Fusion von GM und Renault-Nissan
Ghosn und Wagoner gehen auf Distanz

Mehr als 375 Aussteller zeigen auf dem Pariser Autosalon in den kommenden zwei Wochen ihre neuesten Modelle – 60 Weltpremieren sind angekündigt. Doch das beherrschende Thema ist ein anderes: Die geplante Allianz von General Motors und Renault-Nissan. Die Gespräche der beiden Autohersteller stehen vor der Zerreißprobe.

PARIS. Einen Tag nach einem Spitzengespräch über eine mögliche Dreier-Allianz zwischen den Autobauern General Motors (GM) und Renault-Nissan haben die beiden Spitzenmanager erstmals Differenzen über ein Bündnis eingeräumt. Die drei Hersteller versuchten, die Differenzen untereinander zu überbrücken, sagte Renault-Nissan-Chef Carlos Ghosn am Rande des Pariser Autosalons. Die Standpunkte lägen nicht allzu weit auseinander.

Branchenbeobachter haben jedoch einen anderen Eindruck. Nach Informationen aus Unternehmenskreisen stehen die Gespräche wegen einer Milliardenforderung von GM an Renault-Nissan vor einer Zerreißprobe: GM pocht offenbar auf eine Kompensationszahlung, da bei einer Allianz mit Renault-Nissan drei Viertel der Synergien in Milliardenhöhe auf Seiten des französisch-japanischen Verbundes anfielen. General-Motors-Chef Rick Wagoner wollte dies nicht kommentieren. Er sei aber absolut zuversichtlich, dass GM auch ohne eine Allianz mit Renault-Nissan überleben könne, spielte er vor Journalisten die Bedeutung eines solchen Bündnisses herunter.

Auf der anderen Seite beharrte GM-Großaktionär Kirk Kerkorian, der im Juni den Anstoß für die Gespräche gegeben hatte, er sehe weiter großes Potenzial für ein Bündnis. Seine Beteiligungsgesellschaft Tracinda kündigte an, sie erwäge, ihre Anteile an GM um weitere zwölf Millionen Aktien aufzustocken.
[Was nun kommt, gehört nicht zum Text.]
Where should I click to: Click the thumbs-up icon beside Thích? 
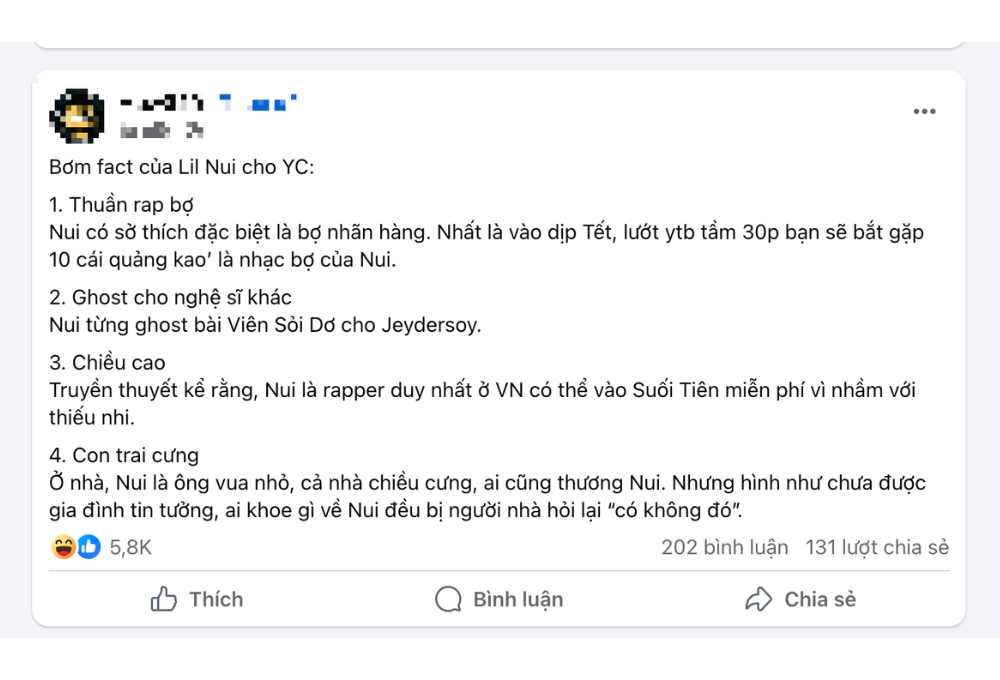pos(164,599)
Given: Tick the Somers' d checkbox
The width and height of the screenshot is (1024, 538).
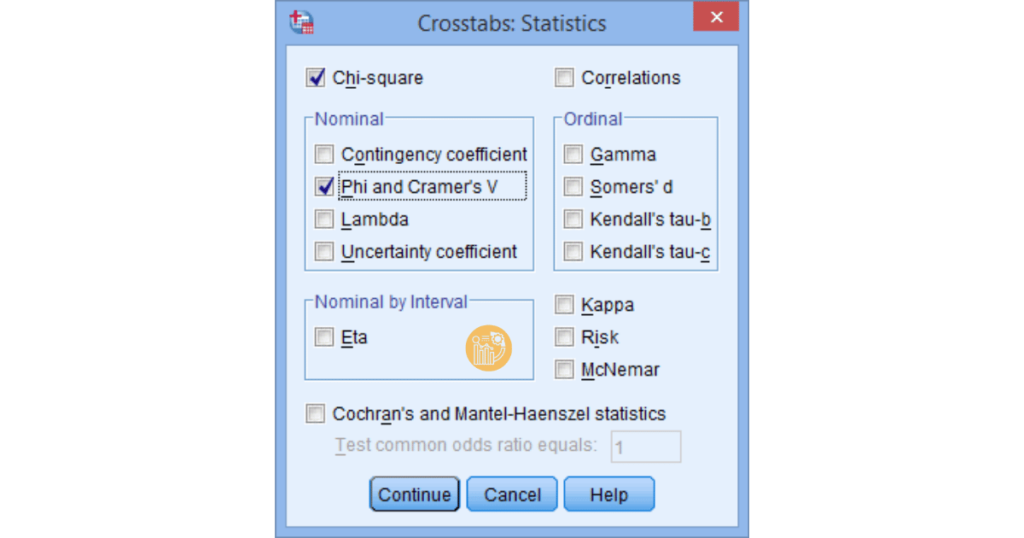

Ghosn wiederum will von Zahlungen an GM nichts wissen: „Ich halte nichts von Kompensationen. Wenn ein Ingenieur arbeitet und der andere nicht, können sie nicht vom ersten verlangen, den Zweiten zu kompensieren.“ Der Renault-Nissan-Chef schloss bereits einen zweiten Anlauf zu einer Allianz mit dem GM-Konkurrenten Ford nicht mehr aus.

Derweil prüfen Arbeitsgruppen von GM, Renault und Nissan die Vorteile einer Zusammenarbeit. Die Ergebnisse sollen Ghosn und Wagoner am 15. Oktober vorgelegt werden. Der Verbund wäre mit einem Weltmarktanteil von 25 Prozent der größte Autoproduzent der Welt. Als Reaktion darauf hatte GM-Erzrivale Ford bereits seinerseits ein Bündnis mit Ghosn ins Spiel gebracht. Hierauf könnte dieser zurückgreifen, sollte die anstrebte Allianz mit GM scheitern. Ford-Europa-Chef John Fleming betonte allerdings in Paris, dass Ford unter keinem Druck stehe, eine neue Allianz einzugehen.